Last night Pat lent me a copy of Israel Regardie's The Golden Dawn. I had read this book years ago and wasn't expecting to find much substantive information on Enochian chess. Surpise! Nestled towards the back of the book I found about a dozen pages dedicated mostly to the magical aspect, but with some substantive information on the game play, including a short treatise penned by MacGregor Mathers! Regardie confirmed two of the starting arrays as presented by my primary source, Zalewski. Mathers also confirmed the unorthodox queen movement. This material prompted a rewrite of several passages in my article. I'm going to the library today to see if Ellic Howe and his Magicians of the Golden Dawn contain any additional surprises.

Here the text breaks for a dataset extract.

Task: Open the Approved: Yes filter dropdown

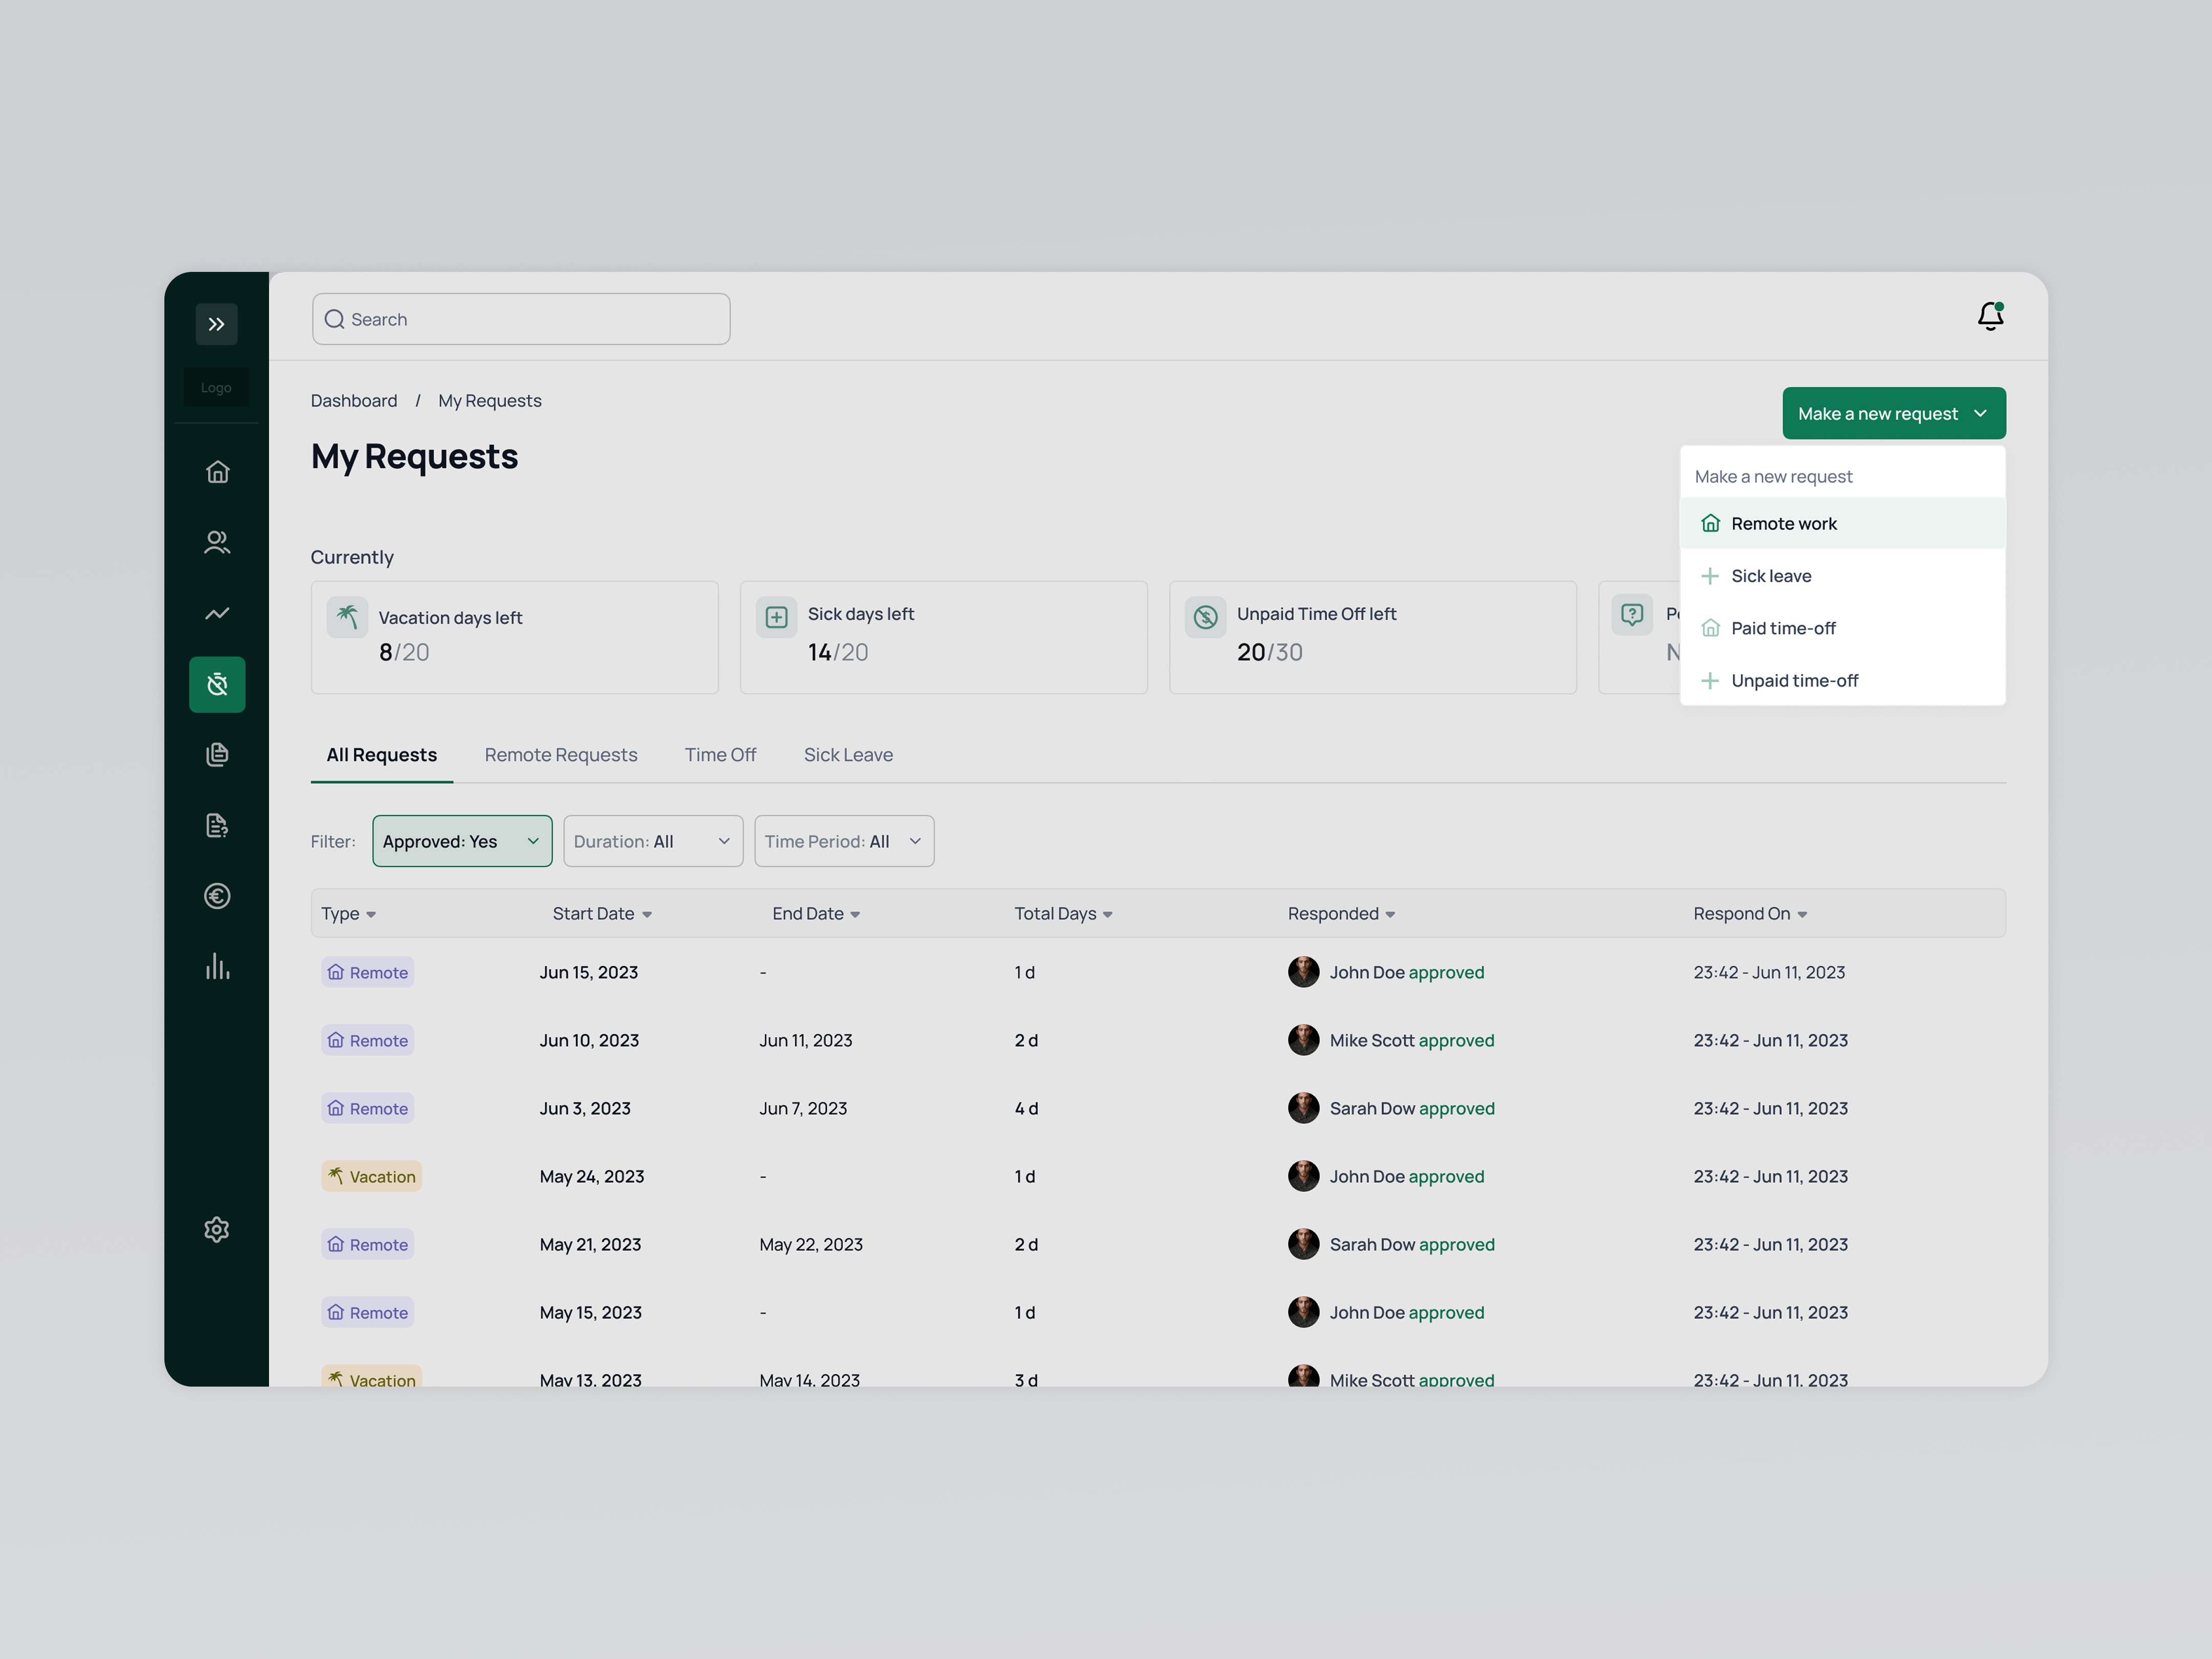Action: coord(461,841)
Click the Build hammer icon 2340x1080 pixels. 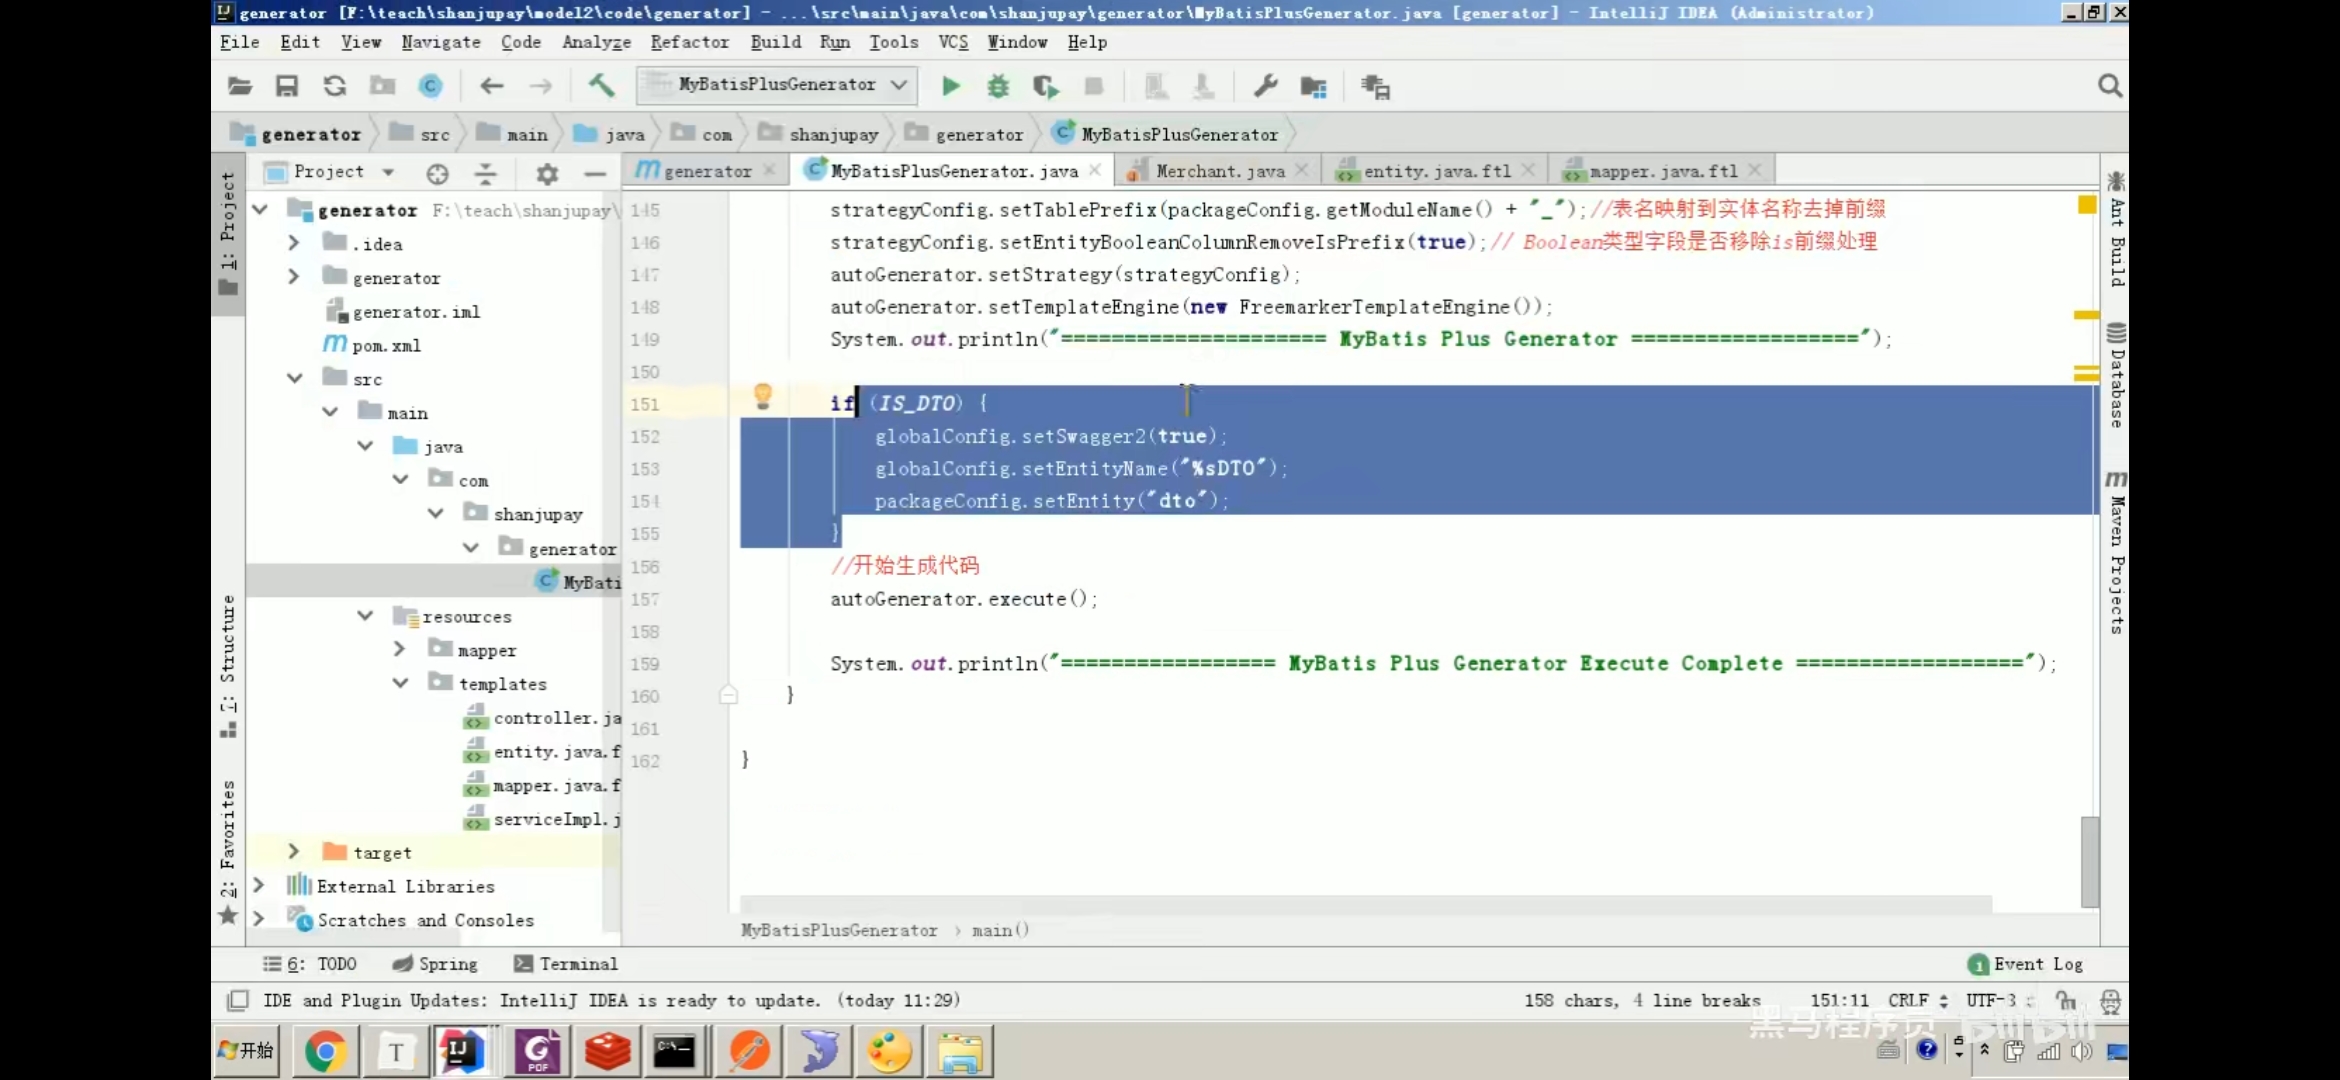[601, 86]
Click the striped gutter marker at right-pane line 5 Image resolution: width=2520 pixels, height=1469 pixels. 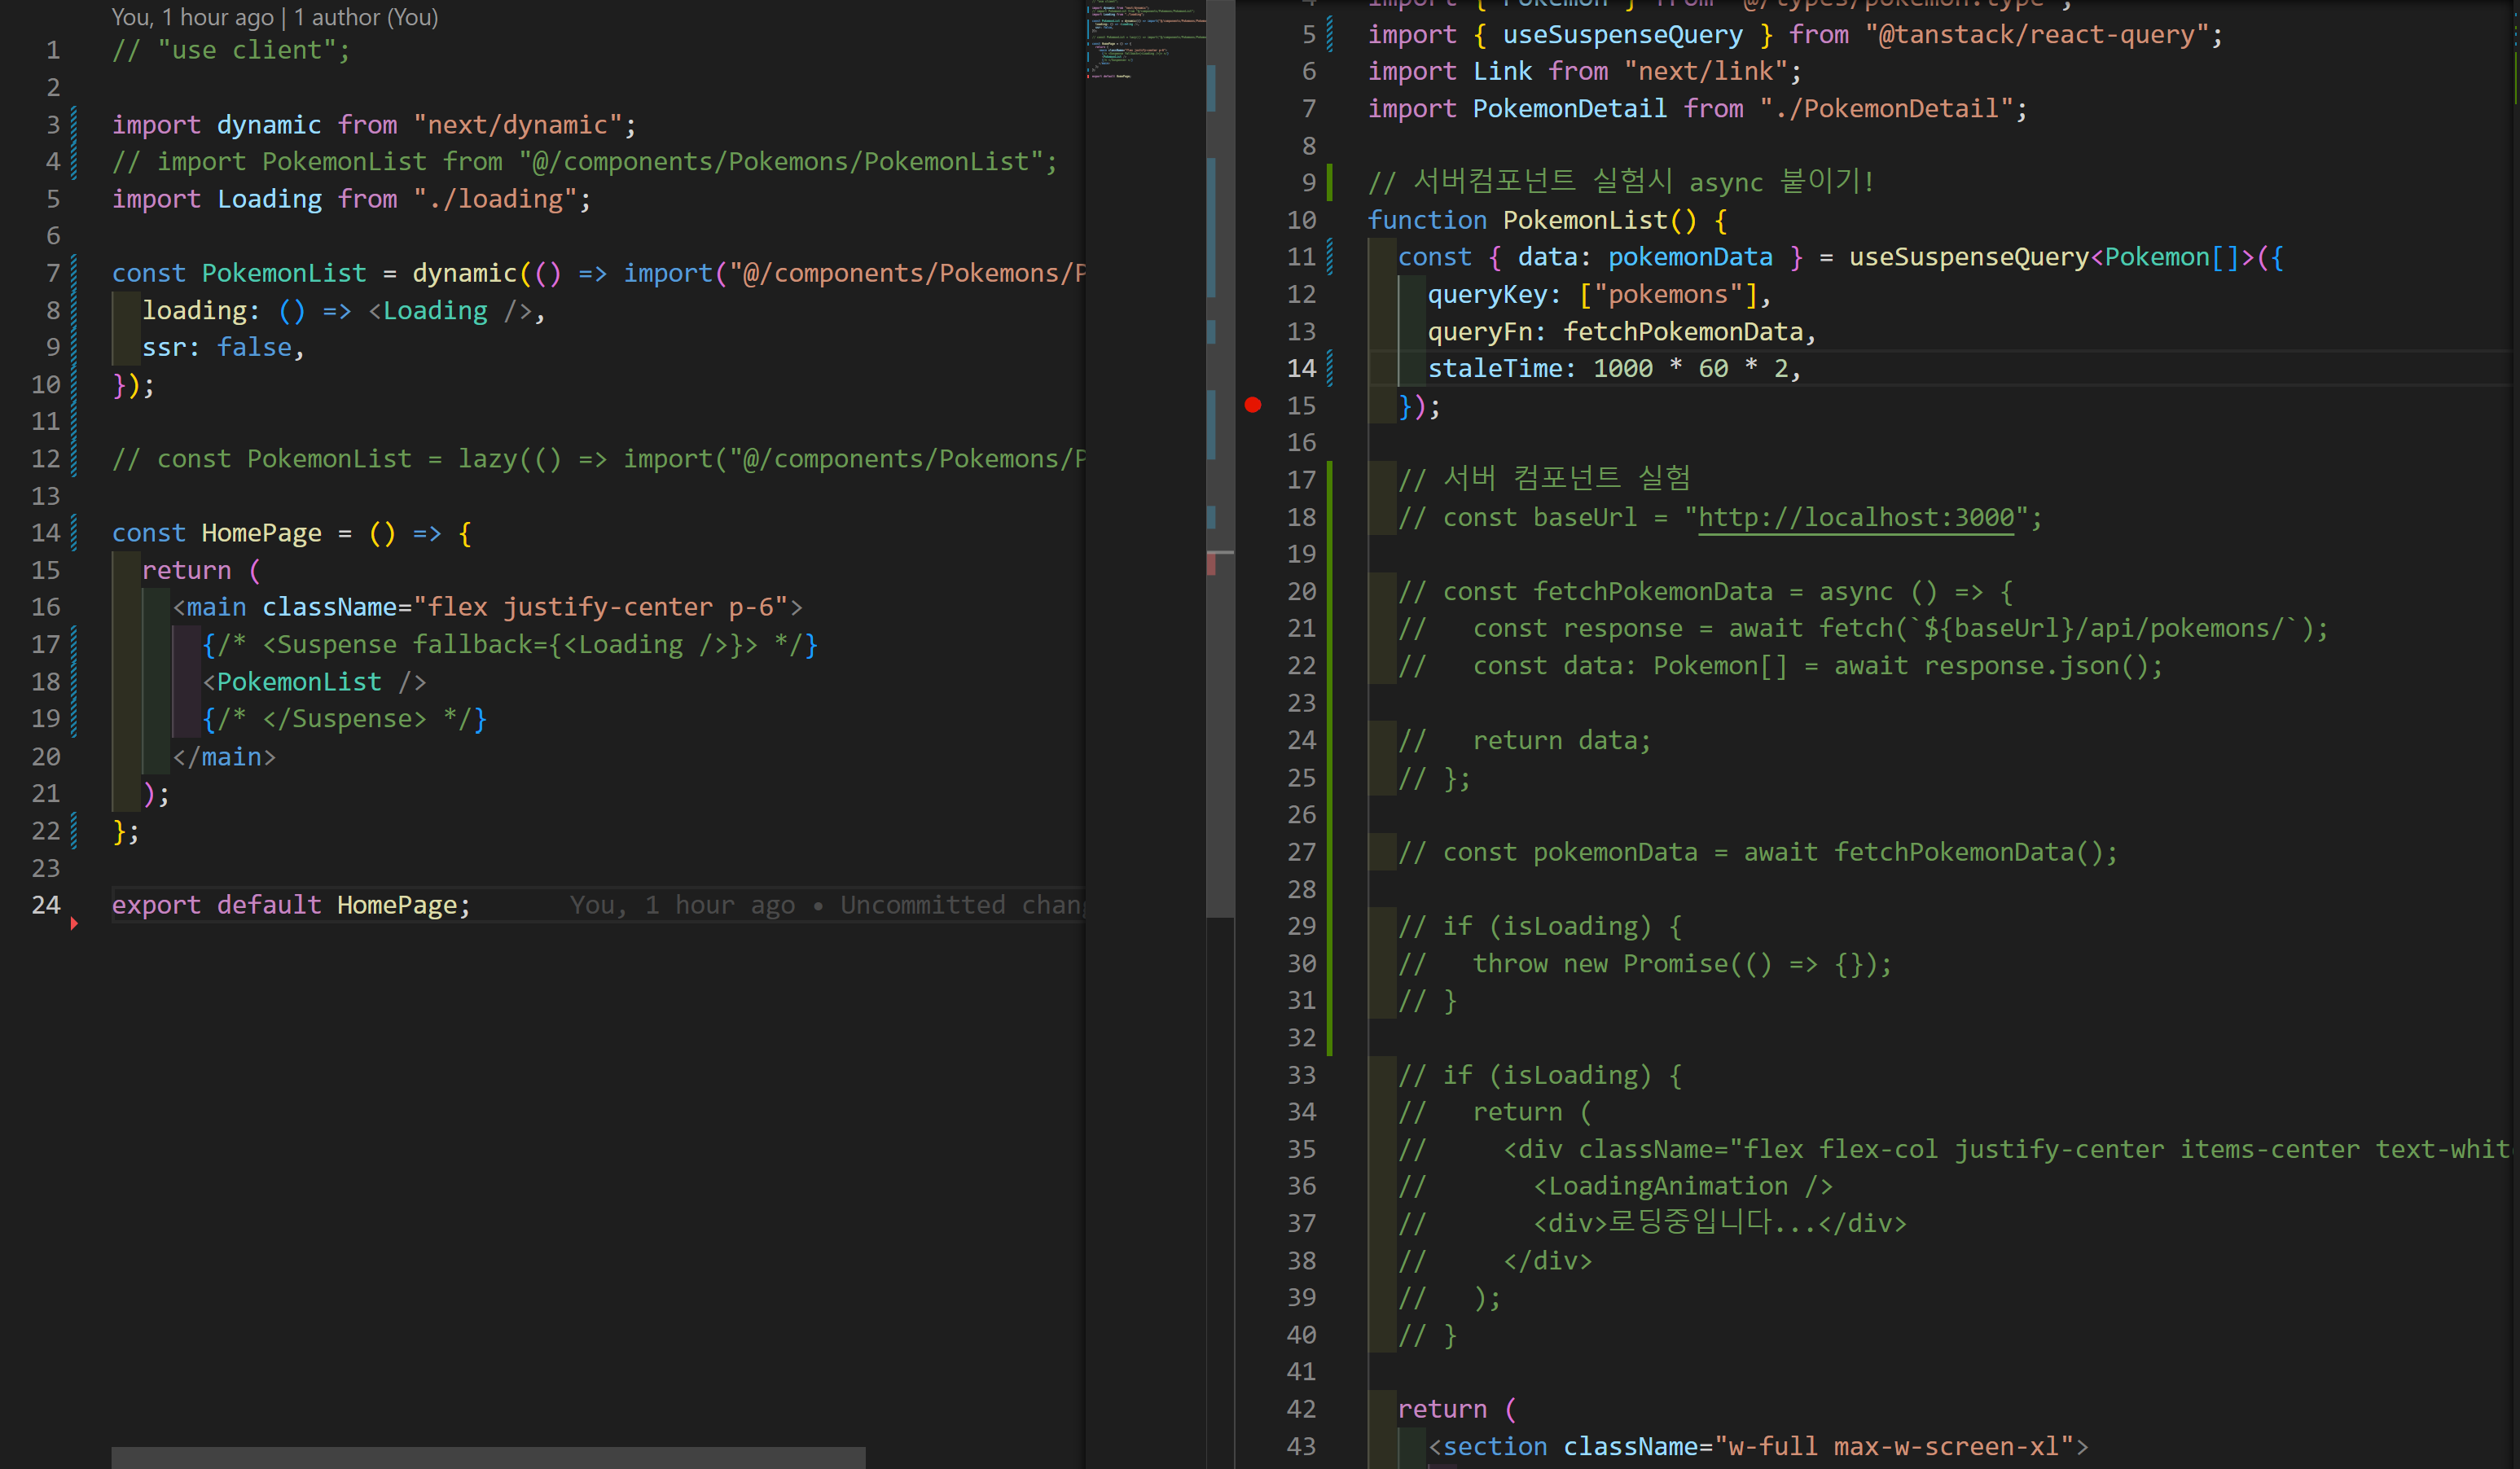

Posted by jrients at 8:54 AM CDT
Wednesday, 28 April 2004
So close I can taste it.
The Enochian chess page is almost done. The coding and main body of the text are finished. I've even tested the page and it looks okay. I only have two tasks left: get my historical references in order and figure out how to turn this thing into a zip file for submission.

Posted by jrients at 10:19 AM CDT
Tuesday, 27 April 2004

Argh! I just realized I need two more Enochian Chess graphics to illustrate a stupid special case involving pawns. And I'll have to renumber the figures in the text as well! Grrr.

Posted by jrients at 4:52 PM CDT

Not a whole lot to blog about today. I'm not feeling well and what efforts I am expending are going towards the Enochian chess article. The combination of mild illness, HTML coding, chess variants, and the occult is really doing weird things to my brain. I'm starting to regret the decision to code and write the text in parallel but I'm in for well more than a penny at this point.